Prime Minister Scott Morrison has introduced his government's contentious bill to shield people of faith from discrimination, declaring Australians should not be "cancelled, persecuted or vilified" for expressing their beliefs.
Mr Morrison said the new bill would fix a weakness in the nation's anti-discrimination laws, as he personally introduced it to the House of Representatives on Thursday morning.
The bill will now be referred to a Senate inquiry, with the government running out of time to pass the laws before next year's federal election.
Labor has backed the principle of federal religious anti-discrimination laws, but won't settle its position on the government's bill until it has considered it in detail and consulted widely.
The government has been framing the legislation as a shield to protect people of faith, but critics fear it could open the door to discrimination against groups, including gay and lesbian people.
The bill, promised ahead of the 2019 election, includes provisions that override state and territory laws to allow people of faith to make statements aligned with their beliefs.
It would also allow religious-based institutions, such as schools, to preference people of the same faith when hiring staff.
Mr Morrison said in a free and tolerant society such as Australia, people should not be "canceled, persecuted, vilified, because their beliefs are different from someone else's".
He argued people across various faiths were concerned about a lack of religious protection against the "prevalence of cancel culture in Australia".
"The citizens of a liberal democracy should never be fearful about what they believe, the lives they lead, or the god they follow," he said.
"Australian shouldn't have to worry about looking over their shoulder, fearful of offending an anonymous person on Twitter, cowards sitting there, abusing and harassing them for their faith."
"We have to veer away from the artificial phony conflicts, boycotts, controversies, and canceling created by anonymous and cowardly bots, bigots and bullies.
"In our secular society, every religion and belief should have the same rights and freedoms."
The religious freedom debate has created further tensions within an already divided Coalition, with moderate Liberal MPs raising concerns about potential unintended consequences of the statement of belief protection and school hiring clause.
Liberal backbenchers including Trent Zimmerman, Bridget Archer and Dave Sharma are reportedly now pushing Mr Morrison to provide further protections for gay students and teachers through changes to a separate piece of legislation.
They want the urgent removal of an exemption in the nation's sex discrimination lawsmaking it possible for faith-based schools to sack teachers and expel students for being gay.
Mr Morrison had pledged to act on the exemption in 2018, but the step is subject to a review which isn't expected to be finished until 2023.
In his speech to parliament on Thursday, Mr Morrison emphasised that "nothing" in the new bill allowed for "discrimination against a student on the basis of their sexuality or gender identity".
"You won't find it, anything of that nature in this bill.
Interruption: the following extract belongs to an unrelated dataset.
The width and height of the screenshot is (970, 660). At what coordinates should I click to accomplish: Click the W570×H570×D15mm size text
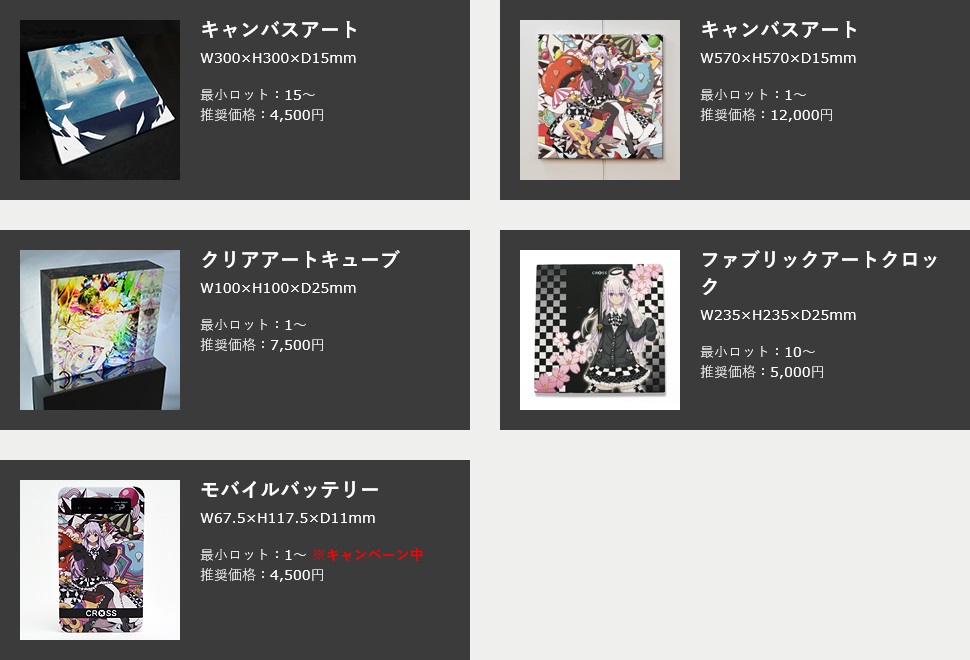778,58
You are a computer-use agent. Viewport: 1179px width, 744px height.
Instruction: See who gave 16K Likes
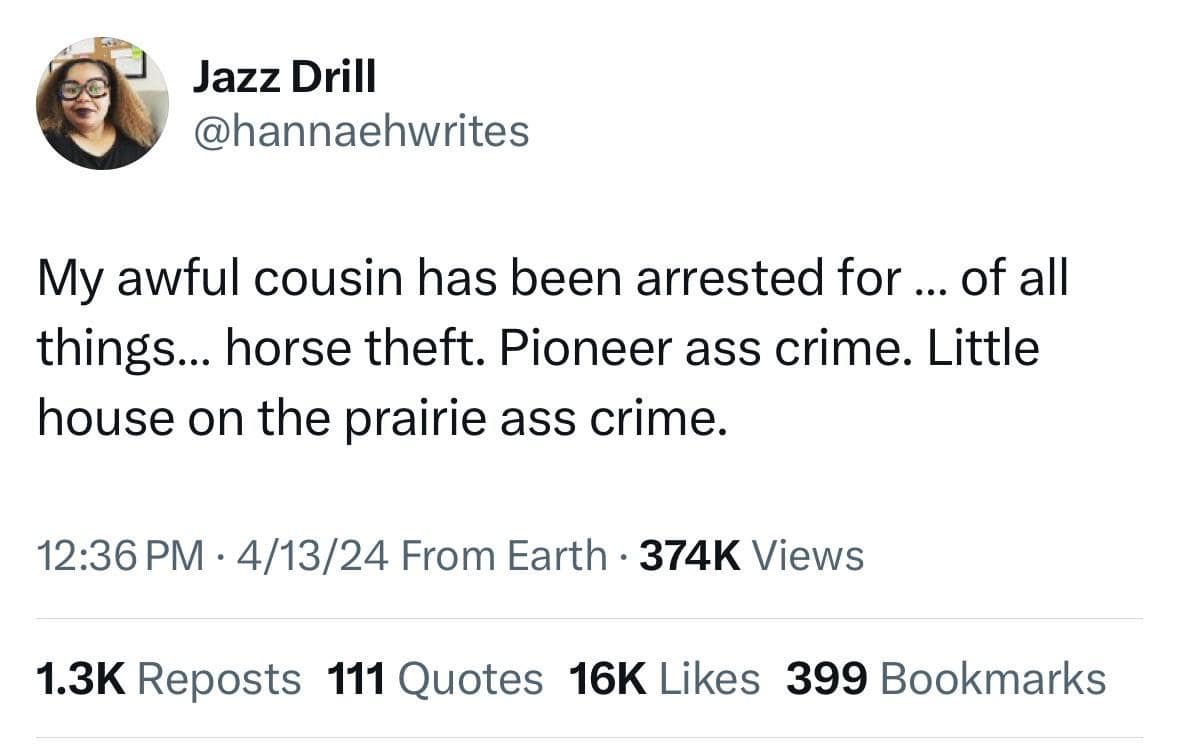(664, 679)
Such discrimination has no place in our education system," he said.
Earlier on Thursday, Assistant Attorney-General Amanda Stoker confirmed faith-based schools would be able to refuse employment to a gay teacher under the new bill.
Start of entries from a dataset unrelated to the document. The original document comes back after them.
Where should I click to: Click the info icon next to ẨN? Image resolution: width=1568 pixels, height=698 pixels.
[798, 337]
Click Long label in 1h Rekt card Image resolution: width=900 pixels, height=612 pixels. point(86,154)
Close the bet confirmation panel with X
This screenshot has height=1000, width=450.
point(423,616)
She noted that schools would be required to make public their position on "religious beliefs or activities" and how they would be enforced, which meant the community and prospective staff would be clear about where it stood.
"Now for many people, they'll look at that [school's position] and go, 'Well, you know, that's pretty intense. That might not be somewhere I want to work'.
"Other people will say, that's the way I believe and that's the way I want to believe."
Shadow Attorney-General Mark Dreyfus said Labor would review the bill and consult with the community before deciding its final position.
Labor supports the principle of adding religious protections to the nation's suite of anti-discrimination laws, which cover sex, age, gender and disability.
But Mr Dreyfus said they should not remove existing protections against other forms of discrimination.